Range is in talks involving a “second wave of LNG projects that are looking to secure long term supplies,” he said. “Several of these projects made FID in the second quarter or secured key long-term sales agreements supporting our expectation that LNG demand reaches 18 Bcf per day in the next five years.”

Further elevating confidence is the presence of several in-basin power projects and petrochemical facilities being considered near Range’s core operating area in Appalachia.

“We’re well-positioned to meet that demand when commodity prices warrant that investment,” he said.

Range Resources, which also has assets in Louisiana, produced 2.287 Bcfe/d during the second quarter, slightly above guidance for the quarter. Revenues totaled $851 million, up 30% compared to a year ago.

Net cash provided from operating activities increased by about $10 million to $185 million, while earnings—which included a $195 million derivative gain due to decreases in commodity prices—were $115.2 million versus a loss of $79.8 million during second-quarter 2018.

Analysts with CapitalOne Securities called the results positive.

“Range beat the Street’s quarterly expectations for EPS, CFPS, and EBITDA while managing to post a capex total that was 2% below the Street,” analysts said. “Production for the quarter beat the high end of company guidance and the Street’s lofty expectations, which also exceeded the guided range. This was despite downtime at a MarkWest facility that caused an electrical outage during the quarter, which has since been resolved.”

Production in Appalachia, where most of the company’s assets are located, increased 10% to average about 2.062 Bcfe/d.

In all, the company turned in line 18 wells during the second quarter, including 16 in Appalachia—eight each in super-rich and wet gas southwestern Pennsylvania. By year-end, Range plans to have turned in line 52 wells, including 49 in Appalachia.

Operational highlights for the quarter included a dry gas pad that produced more than 100 MMcf/d for more than four months from seven wells. The average lateral length was 13,800 ft, Range COO Dennis Degner said on the call.

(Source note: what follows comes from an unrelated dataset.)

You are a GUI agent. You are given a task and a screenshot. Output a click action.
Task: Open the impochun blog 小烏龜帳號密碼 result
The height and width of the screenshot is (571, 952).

“We often talk about the strong gas rates in this area and this pad is no different, having produced over 15 Bcf of gross gas to date under a constrained environment keeping a portion of our dry gas gathering fully utilized,” Degner said.

The team also drilled four of the top 20 longest Marcellus wells in the company’s history, he added.

“The average lateral length of these four wells averaged over 16,500 feet per well while the drilling cost per lateral foot is 22% lower than the year-to-date average cost per lateral foot,” Degner said. “We continue to see the operational and capital efficiency of drilling long laterals by increasing the average lateral length by 7% over the first quarter, while reducing the average number of drilling days per lateral to eight days.”

Range intends to produce between 2.25 and 2.26 Bcfe/d in the third quarter.

The future could also bring more asset sales. Earlier this month, Range said it sold 2% overriding royalty in southwest Pennsylvania leases for about $600 million in gross proceeds, a move that company executives said de-risks capital plans.

Range is currently marketing additional opportunities, according to CFO Mark Scucchi.

“These processes are in various stages and as we have consistently done in the past we will announce results but we will not negotiate against ourselves by establishing a public dollar threshold or timeline,” Scucchi said. “Suffice it to say, we have a deep inventory of projects that we believe we can divest at reasonable values, particularly in comparison to the value of our common equity.”

When asked by an analyst whether this includes other potential overriding royalty interest packages, he said the value of previous transactions show there is interest for that type of asset. “So, we would keep that in mind.”